Dies hätte gravierende Konsequenzen: Wenn der Fahrer nicht innerhalb von vier Sekunden reagiert, muss das Auto „sicher zum Halten“ gebracht werden. In der Praxis dürfte das auch „Mitten auf der Straße“ bedeuten. Die Verantwortung dafür hätte dann vermutlich der Fahrer, weil er nicht schnell genug das Steuer übernommen hat. Und greift er rechtzeitig, aber überhastet ein und baut dabei einen Unfall, dürfte das ebenfalls seine Sache sein – solange der Autopilot den Wagen die besagten vier Sekunden unter Kontrolle hat, ist der Hersteller raus aus der Verantwortung.

Vier Sekunden sind allerdings äußerst knapp. Verkehrspsychologen der TU Braunschweig haben am Fahrsimulator herausgefunden, dass Versuchspersonen – abhängig von ihrer Nebenbeschäftigung – in der Regel sechs bis acht Sekunden brauchen, um das Steuer zu übernehmen. Bis sie sich einen kompletten Überblick über die Verkehrslage einschließlich Blick in den Rückspiegel und auf den Tacho verschafft haben, können 12 bis 15 Sekunden vergehen. Bei Tempo 120 ist ein Wagen währenddessen über 400 Meter weit gefahren. Die Sensoren von autonomen Autos reichen aber nur rund 300 Meter voraus.
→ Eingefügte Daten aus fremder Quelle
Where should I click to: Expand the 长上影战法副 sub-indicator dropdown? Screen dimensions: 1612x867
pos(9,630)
Die Konsequenz daraus: Entweder man vertraut darauf, dass es schon gut geht. Das dürfte in der Regel auch der Fall sein. Kommt es aber dennoch zu einem Crash, dürfte man sehr gute Anwälte brauchen. Oder man nimmt die Vier-Sekunden-Regel ernst. Das bedeutet: Keine Videos schauen, nicht texten, und schon gar nicht dösen oder schlafen. Erschwerend kommt hinzu, dass es deutlich ermüdender ist, ein selbstfahrendes Auto zu überwachen als selbst zu fahren. Das haben ebenfalls die Braunschweiger Verkehrsforscher ermittelt. Warum genau sollte man dann noch einen Autopiloten haben wollen?
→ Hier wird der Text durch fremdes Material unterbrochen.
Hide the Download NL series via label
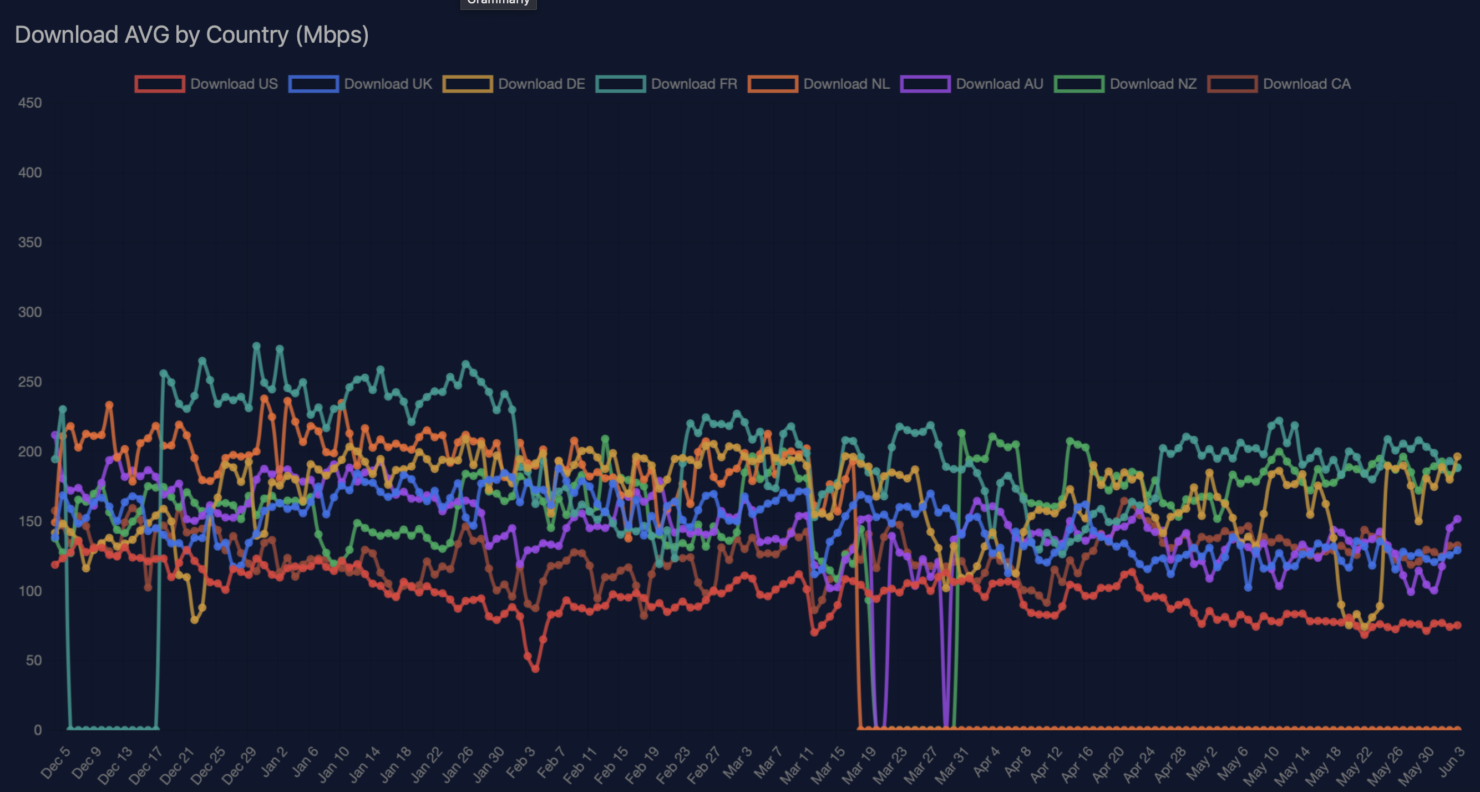The width and height of the screenshot is (1480, 792). click(846, 84)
Hierin zeigt sich die Tücke der bisher von den Herstellern favorisierten evolutionären Entwicklung, bei der schrittweise immer mehr Features dazukommen, bis der Fahrer gar nichts mehr zu tun braucht. Dabei muss offenbar eine Art „uncanny valley“ durchschritten werden, wo die Technik schon ziemlich gut ist, aber eben noch nicht gut genug.

Der andere Ansatz wäre es, die ganzen Zwischenphasen zu überspringen und gleich ein Auto ohne Lenkrad und Pedale zu bauen. Hier wäre der Fahrer – wie in einer Aufzugskabine – jeder Einflussmöglichkeit und somit auch jeder Verantwortung enthoben. Auch dabei geht es natürlich nicht ohne jede Evolution. Allerdings bestünde sie nicht darin, dass der Fahrer schrittweise Verantwortung abgibt, sondern darin, dass sich das vollautonome Auto schrittweise in höhere Geschwindigkeiten und komplexere Umgebungen vorwagt. Diesen Ansatz hat Google verfolgt und Ende 2016 offenbar wieder beerdigt. Er ist auch noch in den autonomen Mini-Bussen zu sehen. Es wäre schade, wenn solche Ansätze nicht weiterverfolgt würden und die ganze Branche irgendwann geschlossen auf die Feature-Evolution umschwenkt. (grh)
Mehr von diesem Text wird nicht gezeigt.